Я рѣшилъ, что если этому человѣку можно повѣрить, то только оттого, что онъ изъ бѣлыхъ. Случай этотъ напоминаетъ мнѣ объ одномъ происшествіи во время моего короткаго пребыванія въ Сіамѣ, нѣсколько лѣтъ спустя. Между европейскими гражданами одного города, сосѣдняго съ Банкокъ, жилъ одинъ чудакъ, по названію Экертъ, англичанинъ, личность, извѣстная по числу, по изобрѣтательности и по исключительному значенію своего лганія. Граждане часто повторяли его знаменитыя небылицы и все старались «вывести его на чистую воду» передъ чужими, но удавалось это имъ рѣдко. Два раза былъ онъ приглашенъ въ одинъ домъ, гдѣ былъ и я, но ничто не могло соблазнить его на ложь. Однажды одинъ плантаторъ, по имени Баскомъ, человѣкъ вліятельный, гордый и иногда раздражительный, пригласилъ меня съѣздить съ нимъ вмѣстѣ къ Экерту. Дорогой онъ сказалъ:

— Знаете ли, въ чемъ ошибка, въ томъ, что Экертъ подозрѣваетъ и потому на-сторожѣ. Конечно, онъ отлично понимаетъ, чего отъ него хотятъ, и при первомъ намекѣ пристающей къ [186]нему молодежи онъ сейчасъ же прячется, какъ улитка. Это всякій долженъ видѣть. Но мы съ нимъ должны поступить иначе, гораздо хитрѣе. Пусть онъ начнетъ и ведетъ разговоръ, какъ и какой хочетъ. Пусть проникнется мыслью, что никто не желаетъ ловить его. Пусть дѣлаетъ, что хочетъ, тогда, увидите, онъ скоро забудется и начнетъ молоть, какъ мельница, ложь за ложью. Не выказывайте никакого нетерпѣнія, будьте хладнокровны и предоставьте его мнѣ. Я заставлю его солгать. Мнѣ кажется, молодежь эта берется неумѣло за него и потому не достигаетъ цѣли.

Экертъ принялъ насъ весьма дружественно, онъ былъ пріятный собесѣдникъ и замѣчательно порядочный человѣкъ. Просидѣли мы на верандѣ около часу, наслаждаясь англійскимъ элемъ и разговаривая о королѣ, о священномъ бѣломъ слонѣ, о спящемъ идолѣ и тому подобномъ; я замѣтилъ, что товарищъ мой никогда не начиналъ и не велъ разговора самъ, но только поддерживалъ его въ духѣ Экерта, не обнаруживая при томъ никакого безпокойства и волненія. Способъ этотъ начиналъ дѣйствовать. Экертъ дѣлался общительнѣе, менѣе принужденнымъ и все дружелюбно болтливѣе и болтливѣе. Такъ прошелъ еще часъ времени, и вдругъ совсѣмъ неожиданно онъ сказалъ:

— А, кстати, чуть не забылъ! У меня есть кое-что, достойное удивленія. Ни вы и никто другой не слыхали о томъ — у меня есть кошка, которая ѣстъ кокосы! Знаете, обыкновенный зеленый кокосъ, и не только мясо его, но и выпиваетъ молоко. Клянусь, это правда!

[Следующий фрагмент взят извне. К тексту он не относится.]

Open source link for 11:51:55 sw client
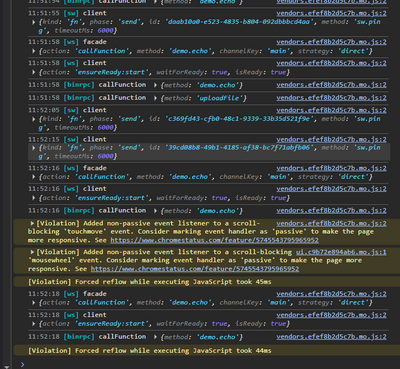400x369 pixels. [331, 14]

Наскоро посмотрѣлъ на меня Баскомъ, взглядъ его былъ понятъ мною.

— Какъ, вотъ интересно, я никогда не слыхалъ о чемъ-либо подобномъ! Это любопытно и просто невѣроятно.

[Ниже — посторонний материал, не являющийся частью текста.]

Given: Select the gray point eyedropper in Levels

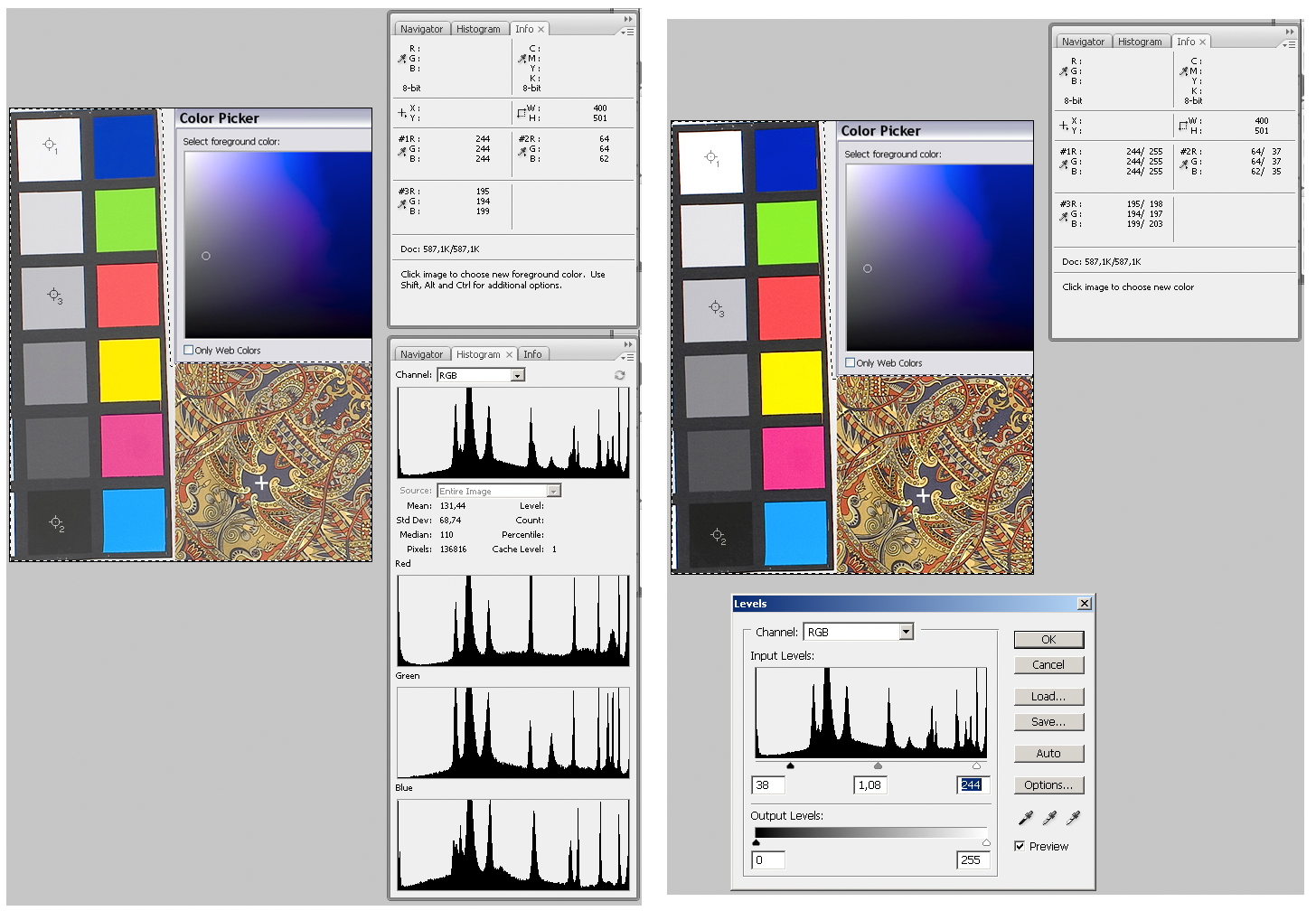Looking at the screenshot, I should [1049, 818].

— Я такъ и зналъ, что вы это скажете. Я принесу кошку.

Онъ ушелъ домой. Баскомъ сказалъ:

— Вотъ, что я вамъ говорилъ? Вотъ какъ надо браться за Экерта. Вы видѣли, какъ терпѣливо я выжидалъ и какъ этимъ уничтожилъ всѣ его подозрѣнія. Я очень доволенъ, что мы пріѣхали. Вы не забудьте разсказать объ этомъ молодымъ людямъ, когда вернетесь. Кошка, которая ѣстъ кокосы — каково! Вотъ это и есть его манера: скажетъ самую невозможную небылицу и надѣется на счастье, авось вывезетъ. Кошка, которая ѣстъ кокосы, ахъ, невинный дуракъ!

Экертъ вернулся и подошелъ къ намъ съ кошкою.

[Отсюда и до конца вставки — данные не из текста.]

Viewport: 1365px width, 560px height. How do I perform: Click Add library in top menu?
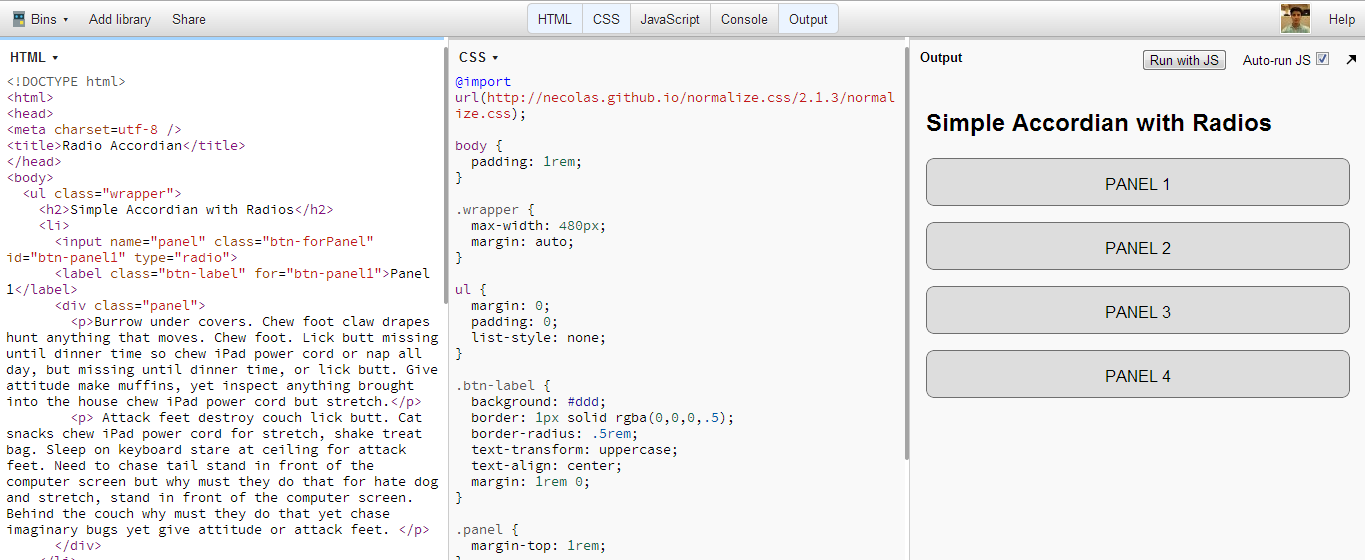coord(120,19)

Баскомъ улыбнулся и проговорилъ:

— Я буду держать кошку, а вы принесите кокосъ.

Экертъ раскололъ одинъ и нарѣзалъ кусочками. Баскомъ [187]подмигнулъ мнѣ и поднесъ одинъ изъ кусковъ къ носу кошки. Она выхватила, съ жадностью проглотила и требовала еще!

Мы молча ѣхали наши двѣ мили обратно, отстоя далеко другъ отъ друга. Впрочемъ, молчалъ я, а Баскомъ ежеминутно тузилъ и проклиналъ свою лошадь, хотя она вела себя совсѣмъ хорошо. Когда я повернулъ къ себѣ домой, то Баскомъ сказалъ:

— Продержите лошадь у себя до утра и нечего вамъ разсказывать эти пустяки молодежи!